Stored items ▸
'''

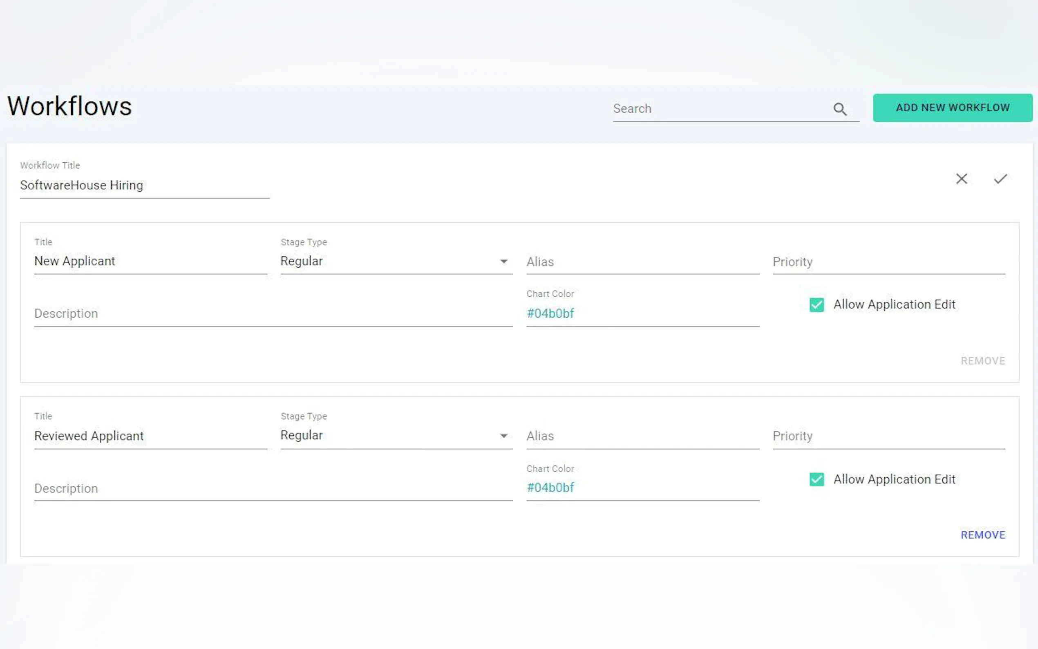Edit Chart Color of Reviewed Applicant stage
The width and height of the screenshot is (1038, 649).
642,488

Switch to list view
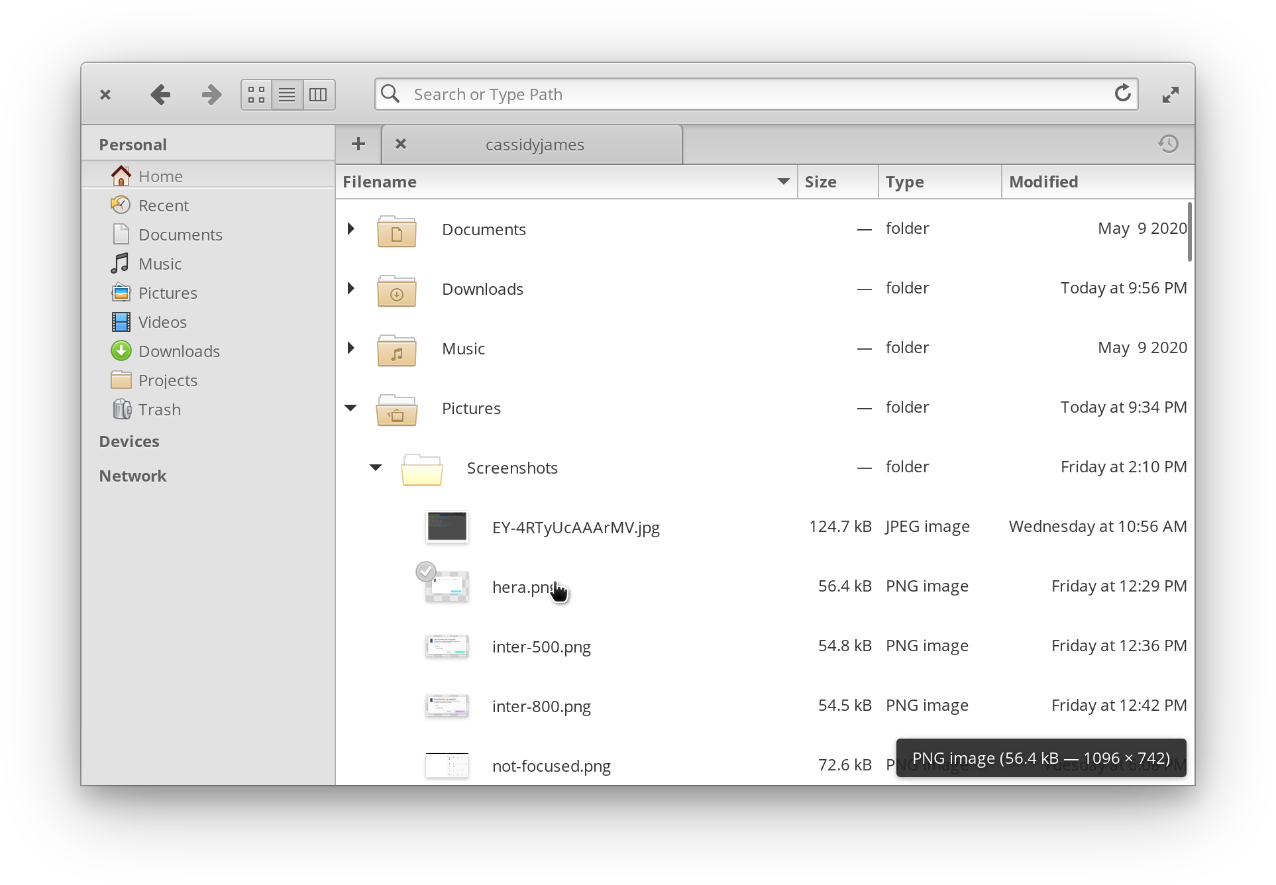(x=286, y=94)
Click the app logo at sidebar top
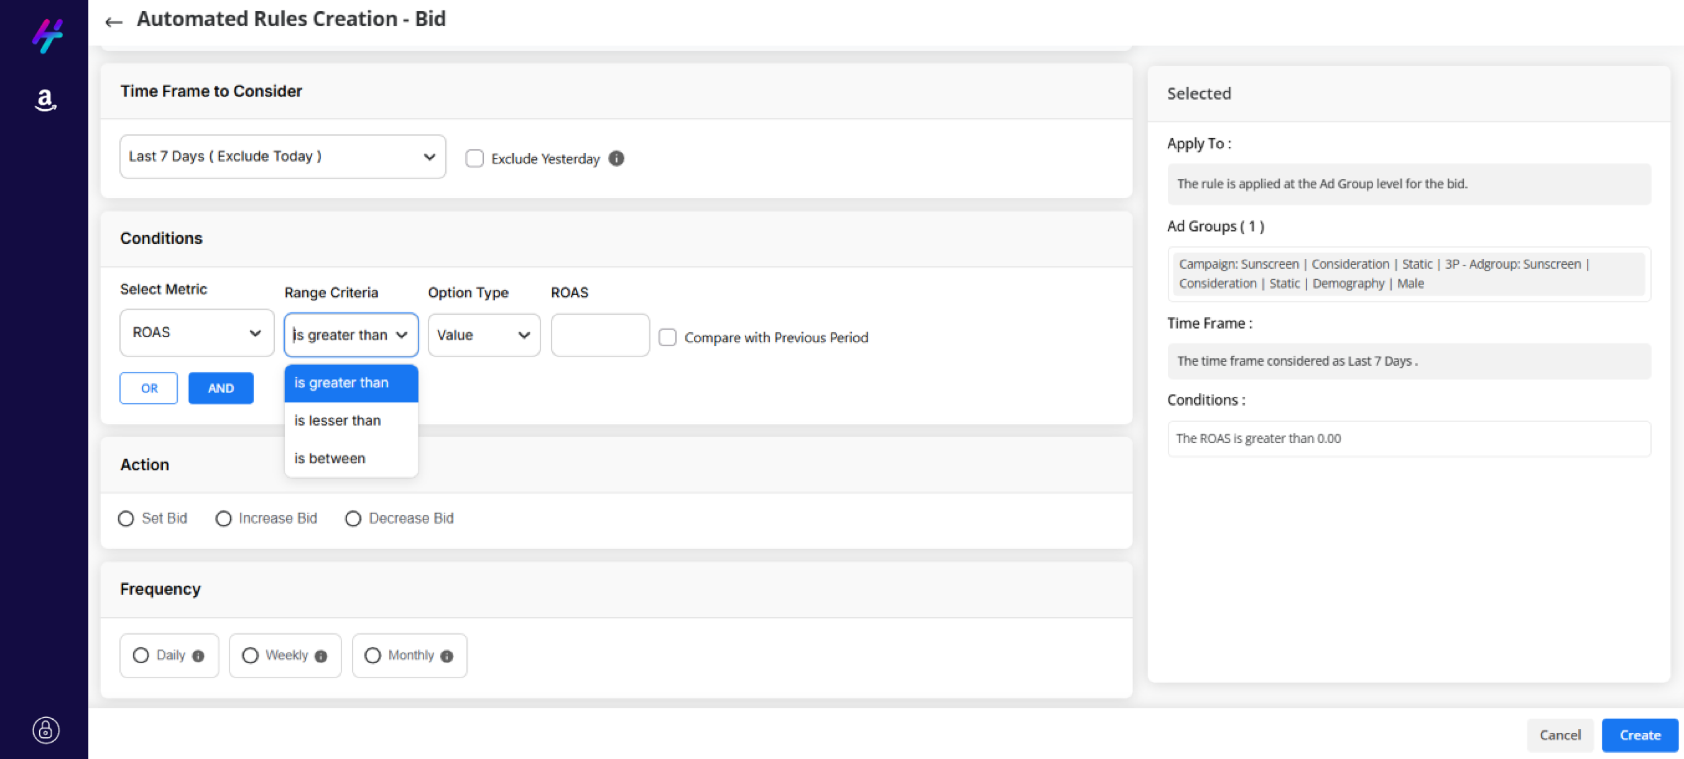The width and height of the screenshot is (1684, 759). [47, 35]
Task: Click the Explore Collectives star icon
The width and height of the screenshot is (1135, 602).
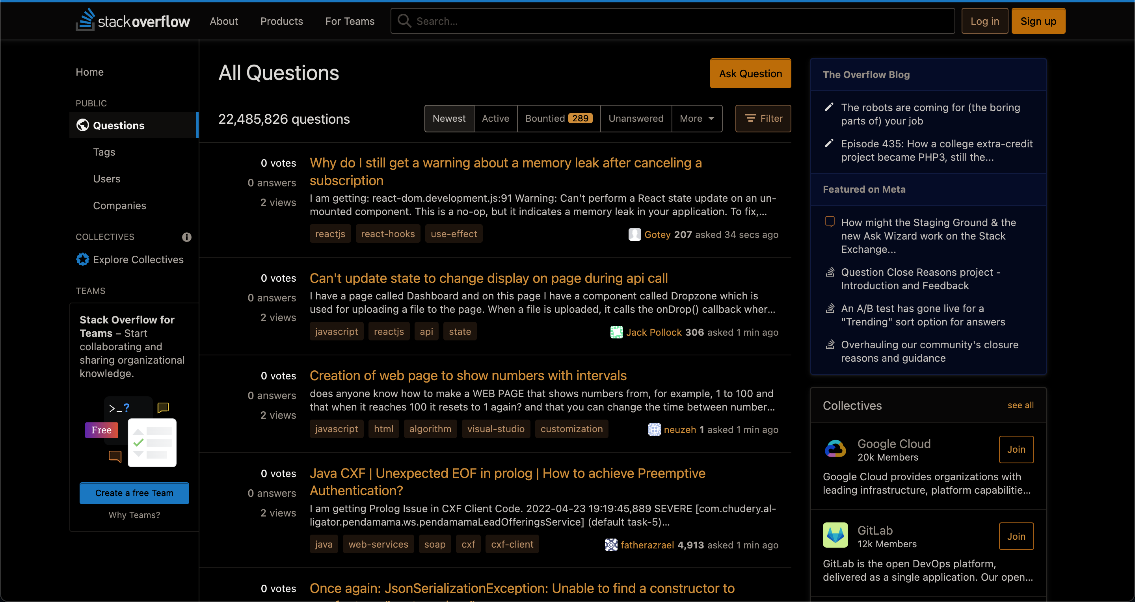Action: point(82,259)
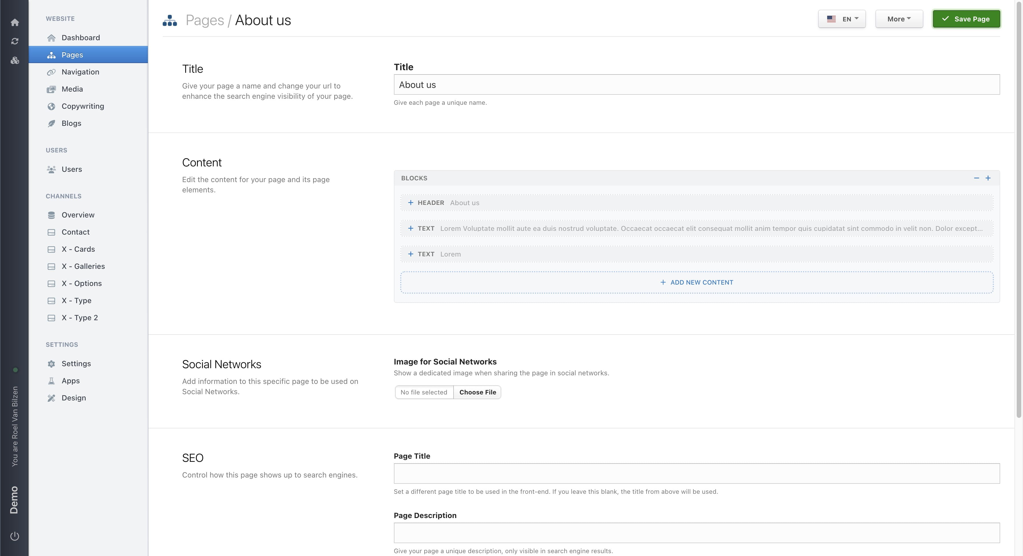Click the sitemap icon beside Pages breadcrumb
1023x556 pixels.
[170, 20]
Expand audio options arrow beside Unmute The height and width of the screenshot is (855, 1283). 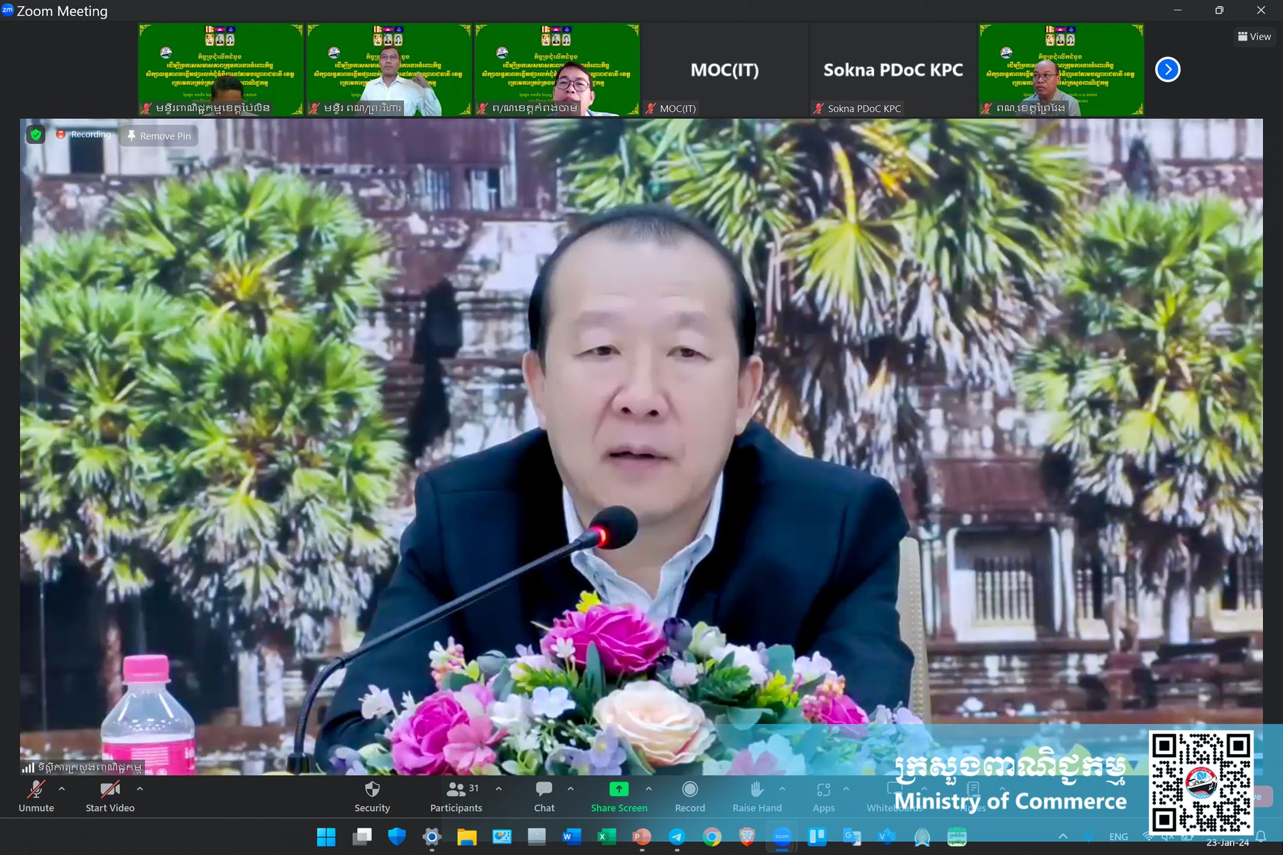61,789
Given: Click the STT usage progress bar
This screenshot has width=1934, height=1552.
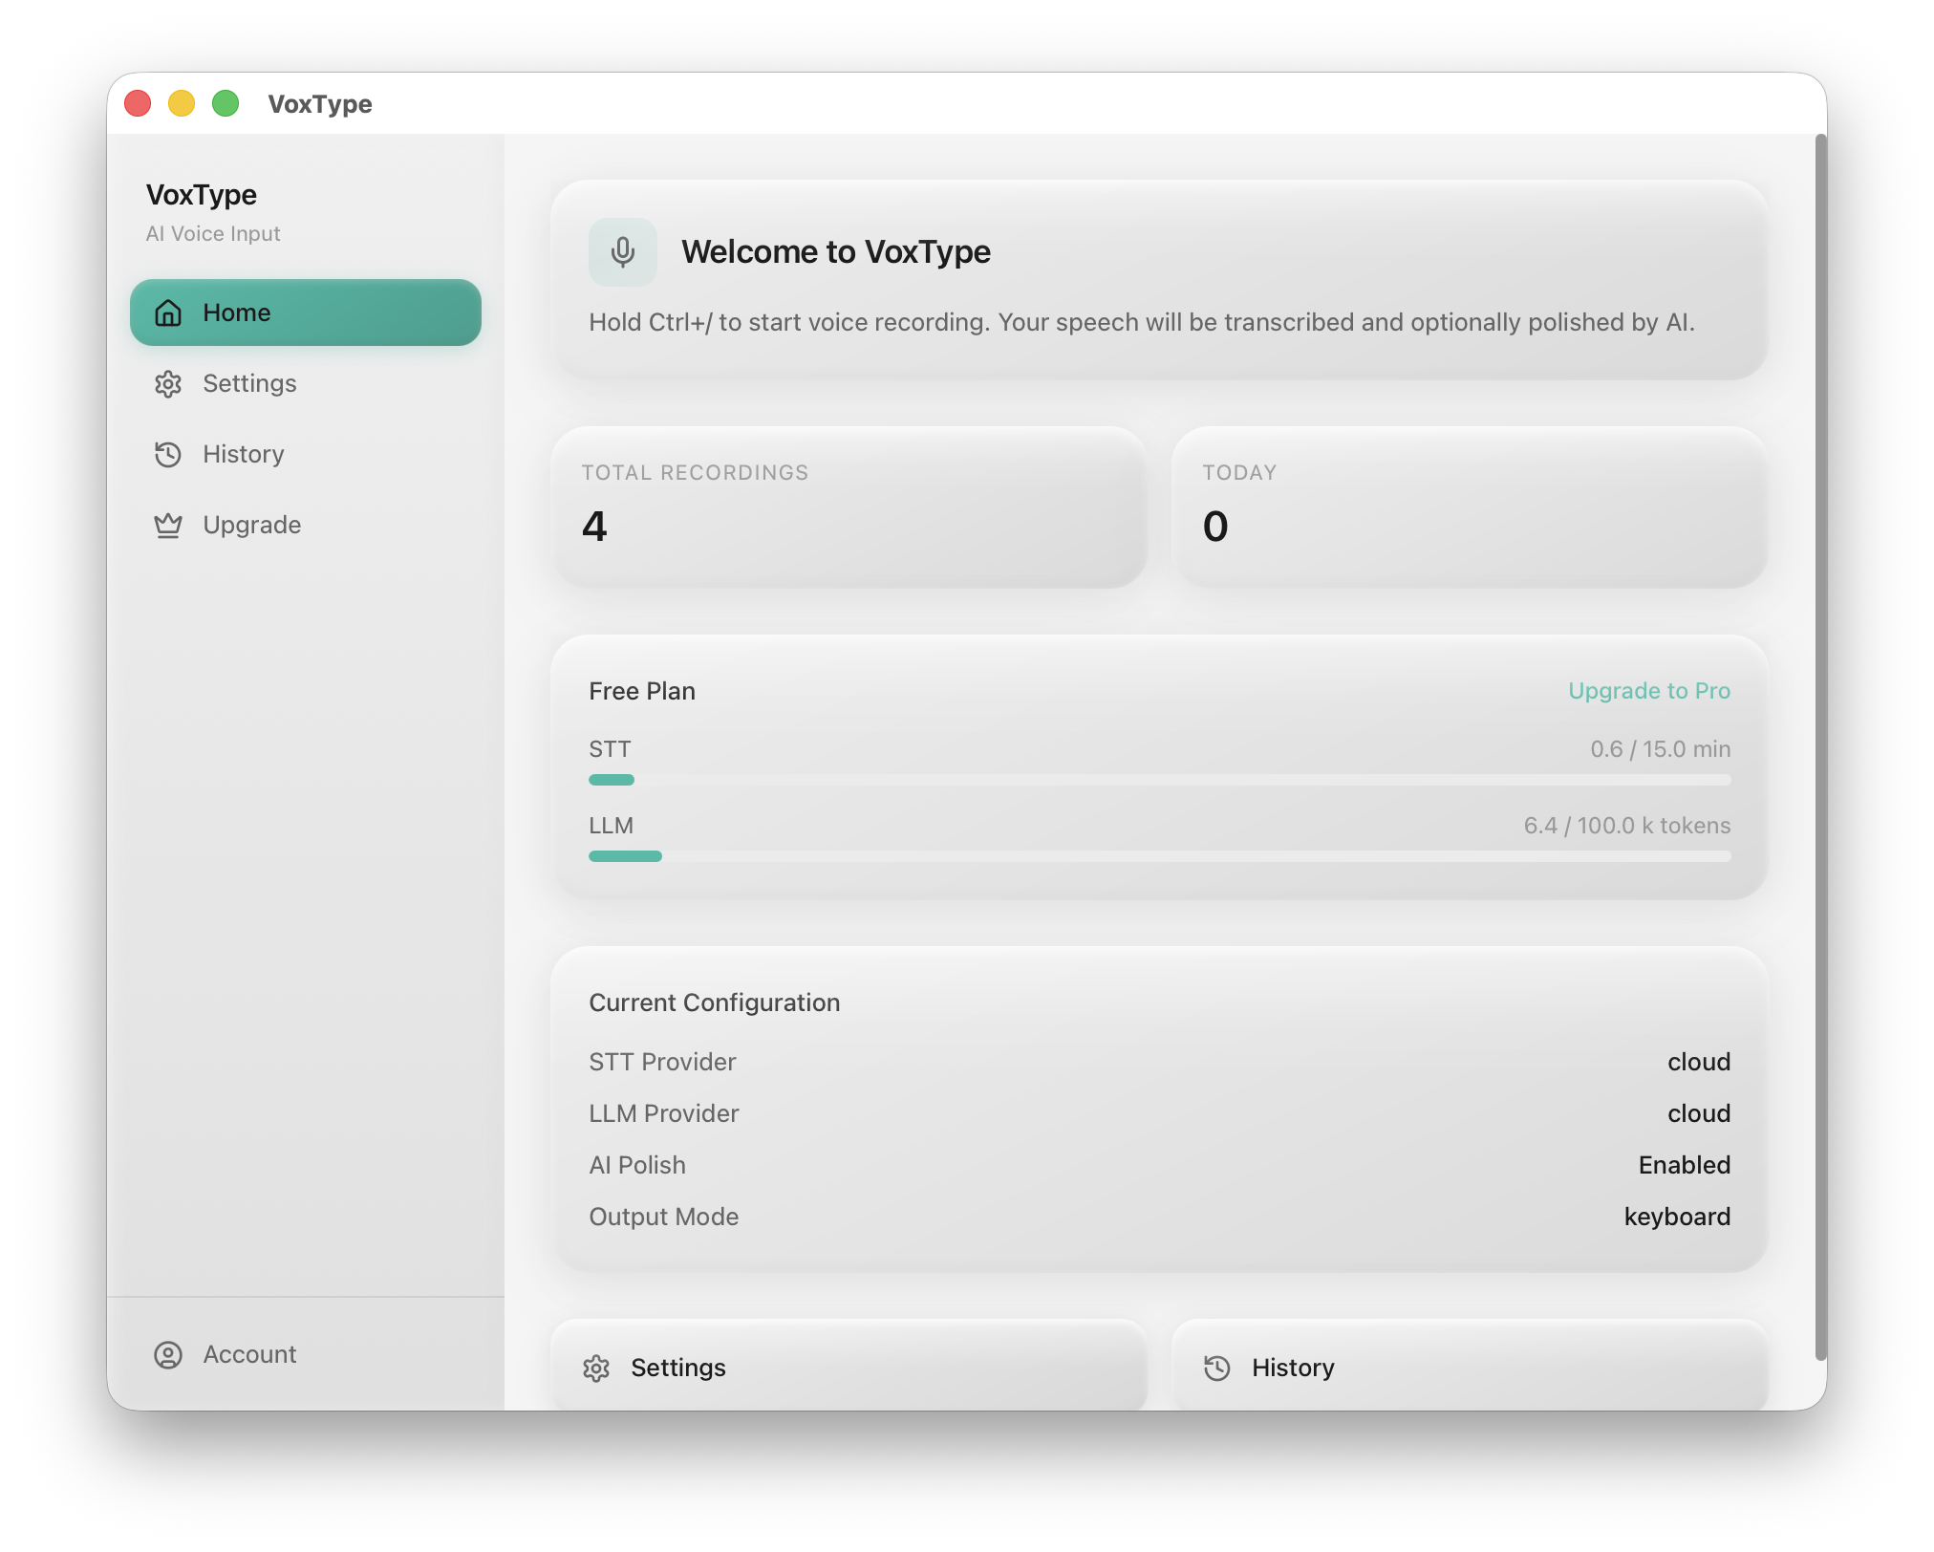Looking at the screenshot, I should (x=1159, y=780).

'''

Task prompt ▸ Could you repeat, exactly and with nothing else, the lines from the one containing "Given: Click the STT usage progress bar" through the last line of the records above, leaving out the pictures?

Final answer ▸
Given: Click the STT usage progress bar
This screenshot has width=1934, height=1552.
Looking at the screenshot, I should (x=1159, y=780).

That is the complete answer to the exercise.